Rewrite these rows with every "Open" swapped for "Launch" and all other text unchanged. Omit the pictures.

** Start **

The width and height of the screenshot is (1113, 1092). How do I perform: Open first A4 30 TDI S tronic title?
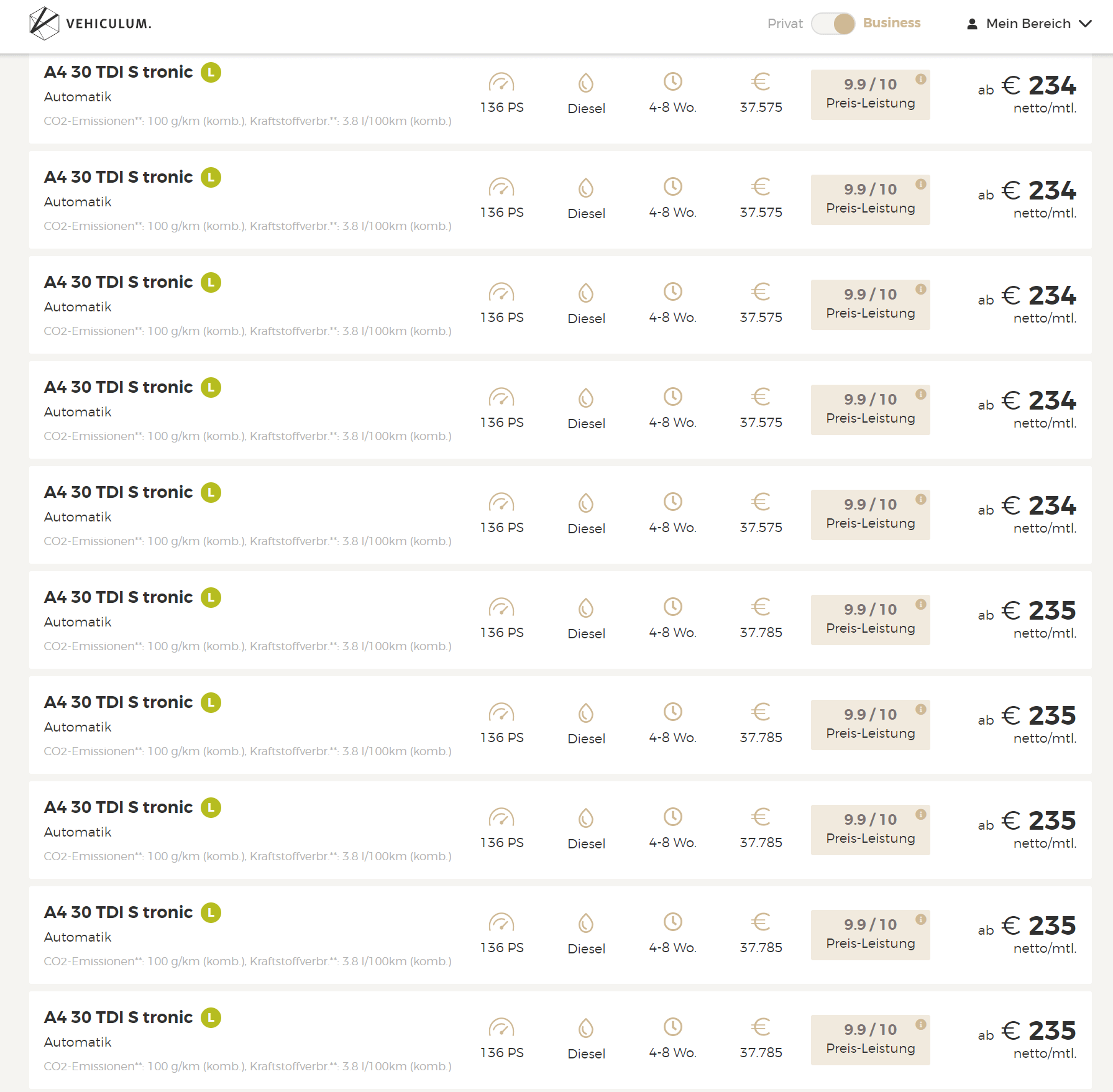coord(118,72)
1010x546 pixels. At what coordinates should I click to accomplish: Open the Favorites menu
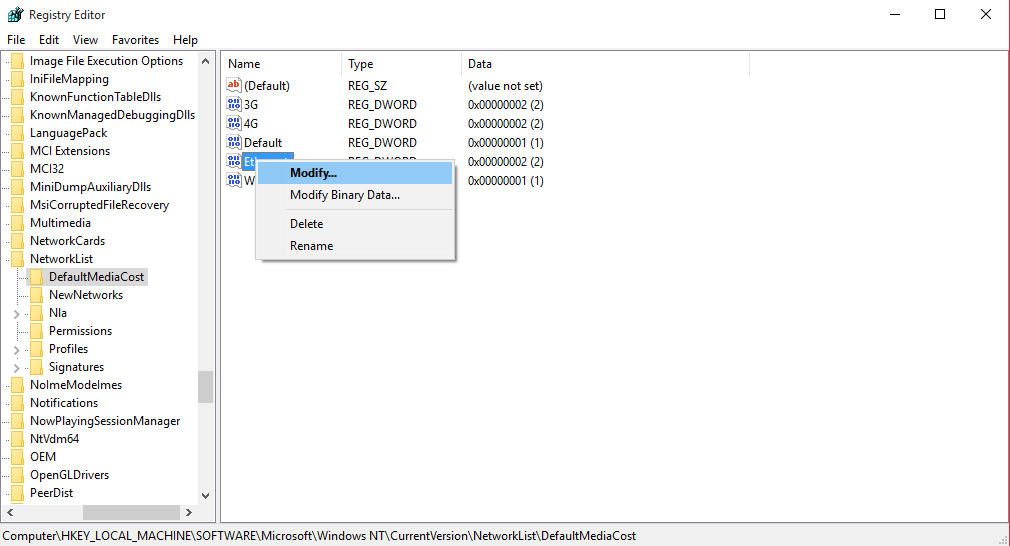(135, 40)
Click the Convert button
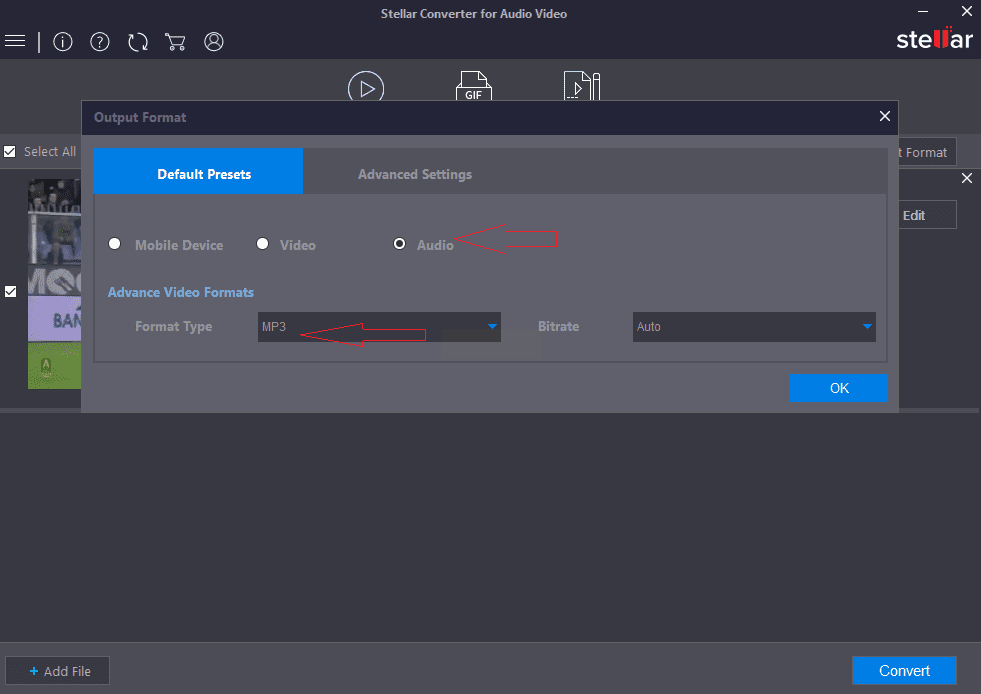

** End **

**CORRECT OUTPUT**:
The width and height of the screenshot is (1113, 1092). How do I perform: Launch first A4 30 TDI S tronic title?
coord(118,72)
1010x546 pixels. At what coordinates should I click to accomplish: Launch the Favorites menu
(135, 40)
Click the Convert button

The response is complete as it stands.